Aim of the task:
Within the listing below, count the lines that include "question" and give the count alone.
Start of Data extract
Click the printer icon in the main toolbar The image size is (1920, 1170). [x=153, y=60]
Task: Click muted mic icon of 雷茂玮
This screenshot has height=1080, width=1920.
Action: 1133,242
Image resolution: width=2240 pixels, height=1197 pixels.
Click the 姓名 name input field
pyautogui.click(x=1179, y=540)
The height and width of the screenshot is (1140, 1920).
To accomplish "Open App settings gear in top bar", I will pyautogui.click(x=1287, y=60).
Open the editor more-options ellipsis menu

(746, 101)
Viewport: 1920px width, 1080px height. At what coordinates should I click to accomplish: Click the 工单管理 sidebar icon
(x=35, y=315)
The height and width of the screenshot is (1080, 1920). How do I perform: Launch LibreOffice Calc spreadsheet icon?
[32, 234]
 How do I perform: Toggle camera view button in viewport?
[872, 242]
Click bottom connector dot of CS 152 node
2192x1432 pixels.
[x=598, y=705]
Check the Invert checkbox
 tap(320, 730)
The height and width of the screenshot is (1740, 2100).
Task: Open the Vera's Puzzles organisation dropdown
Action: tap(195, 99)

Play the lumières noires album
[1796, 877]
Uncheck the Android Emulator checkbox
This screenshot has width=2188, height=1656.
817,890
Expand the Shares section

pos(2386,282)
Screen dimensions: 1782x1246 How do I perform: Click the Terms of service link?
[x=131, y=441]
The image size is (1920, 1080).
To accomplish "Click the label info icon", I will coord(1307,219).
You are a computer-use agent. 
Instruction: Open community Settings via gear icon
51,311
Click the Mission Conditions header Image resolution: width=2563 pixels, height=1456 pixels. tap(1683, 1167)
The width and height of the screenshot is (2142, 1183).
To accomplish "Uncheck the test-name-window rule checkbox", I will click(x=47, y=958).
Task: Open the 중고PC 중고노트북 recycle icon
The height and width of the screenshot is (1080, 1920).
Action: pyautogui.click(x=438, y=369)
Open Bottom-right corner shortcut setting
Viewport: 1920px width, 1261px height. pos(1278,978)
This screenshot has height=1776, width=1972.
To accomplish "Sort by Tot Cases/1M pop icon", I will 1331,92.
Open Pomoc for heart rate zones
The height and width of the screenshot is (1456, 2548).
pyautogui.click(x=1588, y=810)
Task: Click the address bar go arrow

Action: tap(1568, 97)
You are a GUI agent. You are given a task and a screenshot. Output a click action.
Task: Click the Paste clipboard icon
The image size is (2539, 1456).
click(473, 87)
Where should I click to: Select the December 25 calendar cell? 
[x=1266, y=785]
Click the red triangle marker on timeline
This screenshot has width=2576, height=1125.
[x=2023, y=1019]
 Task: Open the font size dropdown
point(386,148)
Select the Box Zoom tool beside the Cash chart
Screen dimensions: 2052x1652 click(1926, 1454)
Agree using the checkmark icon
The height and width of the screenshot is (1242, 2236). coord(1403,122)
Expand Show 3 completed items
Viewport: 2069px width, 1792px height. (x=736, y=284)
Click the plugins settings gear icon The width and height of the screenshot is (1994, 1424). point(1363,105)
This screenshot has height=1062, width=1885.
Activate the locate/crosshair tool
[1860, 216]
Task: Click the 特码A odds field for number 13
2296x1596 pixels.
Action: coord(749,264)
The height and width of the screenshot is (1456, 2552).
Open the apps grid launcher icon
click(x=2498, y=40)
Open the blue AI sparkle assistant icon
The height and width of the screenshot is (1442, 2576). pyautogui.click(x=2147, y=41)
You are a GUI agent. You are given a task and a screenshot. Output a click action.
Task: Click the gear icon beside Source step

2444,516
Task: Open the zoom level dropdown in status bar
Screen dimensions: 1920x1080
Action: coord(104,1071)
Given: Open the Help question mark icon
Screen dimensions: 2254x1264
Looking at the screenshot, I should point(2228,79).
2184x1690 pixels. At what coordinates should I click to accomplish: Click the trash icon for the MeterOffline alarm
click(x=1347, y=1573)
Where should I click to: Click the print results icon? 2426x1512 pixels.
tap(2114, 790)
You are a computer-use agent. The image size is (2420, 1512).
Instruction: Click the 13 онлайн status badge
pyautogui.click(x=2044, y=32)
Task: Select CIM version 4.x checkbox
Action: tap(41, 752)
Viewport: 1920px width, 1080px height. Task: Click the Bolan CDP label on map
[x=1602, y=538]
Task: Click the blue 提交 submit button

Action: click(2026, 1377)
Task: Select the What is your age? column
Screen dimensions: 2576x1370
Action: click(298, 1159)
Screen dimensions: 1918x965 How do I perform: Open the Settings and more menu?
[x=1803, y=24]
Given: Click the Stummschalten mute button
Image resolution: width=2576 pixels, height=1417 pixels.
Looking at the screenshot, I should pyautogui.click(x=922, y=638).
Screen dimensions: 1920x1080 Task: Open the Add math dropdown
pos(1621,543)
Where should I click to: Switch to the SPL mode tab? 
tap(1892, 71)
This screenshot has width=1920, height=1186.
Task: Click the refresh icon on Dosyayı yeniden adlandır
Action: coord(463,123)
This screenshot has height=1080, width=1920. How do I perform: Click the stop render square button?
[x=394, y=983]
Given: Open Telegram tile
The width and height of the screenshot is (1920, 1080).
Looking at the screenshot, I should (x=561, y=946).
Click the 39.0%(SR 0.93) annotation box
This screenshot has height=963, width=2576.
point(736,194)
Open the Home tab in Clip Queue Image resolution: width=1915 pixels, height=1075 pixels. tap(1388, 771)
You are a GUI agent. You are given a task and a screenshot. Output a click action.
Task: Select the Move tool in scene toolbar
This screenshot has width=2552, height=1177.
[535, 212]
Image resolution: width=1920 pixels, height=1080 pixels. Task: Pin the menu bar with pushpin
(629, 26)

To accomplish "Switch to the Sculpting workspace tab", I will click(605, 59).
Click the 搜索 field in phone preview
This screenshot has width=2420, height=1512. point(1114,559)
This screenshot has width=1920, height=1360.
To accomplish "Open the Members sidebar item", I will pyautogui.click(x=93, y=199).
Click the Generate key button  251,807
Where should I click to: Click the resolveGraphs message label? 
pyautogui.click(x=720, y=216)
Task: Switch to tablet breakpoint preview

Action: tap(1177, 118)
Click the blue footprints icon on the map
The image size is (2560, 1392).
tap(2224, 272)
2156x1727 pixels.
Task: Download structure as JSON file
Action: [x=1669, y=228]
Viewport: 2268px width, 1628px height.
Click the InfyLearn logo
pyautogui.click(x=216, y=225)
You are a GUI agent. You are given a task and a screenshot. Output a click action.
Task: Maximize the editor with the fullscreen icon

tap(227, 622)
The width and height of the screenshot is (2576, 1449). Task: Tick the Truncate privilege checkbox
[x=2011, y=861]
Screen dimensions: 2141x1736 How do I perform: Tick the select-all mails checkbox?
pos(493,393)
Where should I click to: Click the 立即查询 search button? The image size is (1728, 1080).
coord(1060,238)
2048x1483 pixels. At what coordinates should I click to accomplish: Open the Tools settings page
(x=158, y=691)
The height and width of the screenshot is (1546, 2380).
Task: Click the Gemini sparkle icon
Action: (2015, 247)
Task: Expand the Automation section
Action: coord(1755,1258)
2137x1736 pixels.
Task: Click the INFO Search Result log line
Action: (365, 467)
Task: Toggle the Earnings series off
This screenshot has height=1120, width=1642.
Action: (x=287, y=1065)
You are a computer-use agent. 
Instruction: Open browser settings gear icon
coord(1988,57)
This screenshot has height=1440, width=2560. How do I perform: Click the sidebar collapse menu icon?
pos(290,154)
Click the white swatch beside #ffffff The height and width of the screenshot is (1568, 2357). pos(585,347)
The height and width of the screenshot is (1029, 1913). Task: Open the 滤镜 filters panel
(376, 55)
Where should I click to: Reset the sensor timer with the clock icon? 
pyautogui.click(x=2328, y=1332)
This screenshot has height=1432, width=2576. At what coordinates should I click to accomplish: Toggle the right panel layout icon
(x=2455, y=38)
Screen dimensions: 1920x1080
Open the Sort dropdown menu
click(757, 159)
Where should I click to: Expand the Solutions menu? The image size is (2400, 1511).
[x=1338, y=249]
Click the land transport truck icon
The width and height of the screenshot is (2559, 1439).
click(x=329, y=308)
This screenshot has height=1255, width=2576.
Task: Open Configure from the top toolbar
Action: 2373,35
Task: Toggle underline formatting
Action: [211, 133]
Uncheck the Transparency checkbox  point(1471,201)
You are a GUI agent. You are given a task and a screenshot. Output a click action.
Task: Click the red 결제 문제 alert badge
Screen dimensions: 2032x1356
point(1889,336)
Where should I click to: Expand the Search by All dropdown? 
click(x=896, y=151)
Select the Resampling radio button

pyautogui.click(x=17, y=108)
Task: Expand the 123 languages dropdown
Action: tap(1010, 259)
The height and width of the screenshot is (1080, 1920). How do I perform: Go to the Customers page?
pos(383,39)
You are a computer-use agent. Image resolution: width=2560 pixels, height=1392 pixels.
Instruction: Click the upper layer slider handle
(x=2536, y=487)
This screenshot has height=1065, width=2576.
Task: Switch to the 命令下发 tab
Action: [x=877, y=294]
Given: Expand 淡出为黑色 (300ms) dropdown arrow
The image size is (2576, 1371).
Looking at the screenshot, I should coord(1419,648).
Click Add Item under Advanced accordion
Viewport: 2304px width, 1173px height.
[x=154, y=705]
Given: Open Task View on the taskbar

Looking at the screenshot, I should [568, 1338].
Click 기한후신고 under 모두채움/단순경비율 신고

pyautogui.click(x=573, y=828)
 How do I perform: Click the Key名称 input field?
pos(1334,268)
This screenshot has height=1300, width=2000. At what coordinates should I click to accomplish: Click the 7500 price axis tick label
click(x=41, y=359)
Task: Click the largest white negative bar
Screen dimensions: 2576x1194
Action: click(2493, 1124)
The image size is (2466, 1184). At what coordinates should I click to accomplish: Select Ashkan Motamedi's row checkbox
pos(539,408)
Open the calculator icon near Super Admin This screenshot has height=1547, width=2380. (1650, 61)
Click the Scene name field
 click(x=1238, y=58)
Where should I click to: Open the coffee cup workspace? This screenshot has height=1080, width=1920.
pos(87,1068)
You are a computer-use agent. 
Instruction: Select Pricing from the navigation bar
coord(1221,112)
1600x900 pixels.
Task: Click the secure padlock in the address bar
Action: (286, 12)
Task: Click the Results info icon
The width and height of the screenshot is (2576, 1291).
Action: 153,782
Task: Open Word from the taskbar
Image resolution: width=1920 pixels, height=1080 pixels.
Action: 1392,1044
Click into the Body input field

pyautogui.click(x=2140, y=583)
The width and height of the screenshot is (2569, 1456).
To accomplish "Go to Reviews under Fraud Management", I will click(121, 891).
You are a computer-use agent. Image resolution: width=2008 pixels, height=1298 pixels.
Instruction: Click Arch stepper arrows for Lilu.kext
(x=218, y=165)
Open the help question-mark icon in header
End of Data extract
Response to this exercise:
2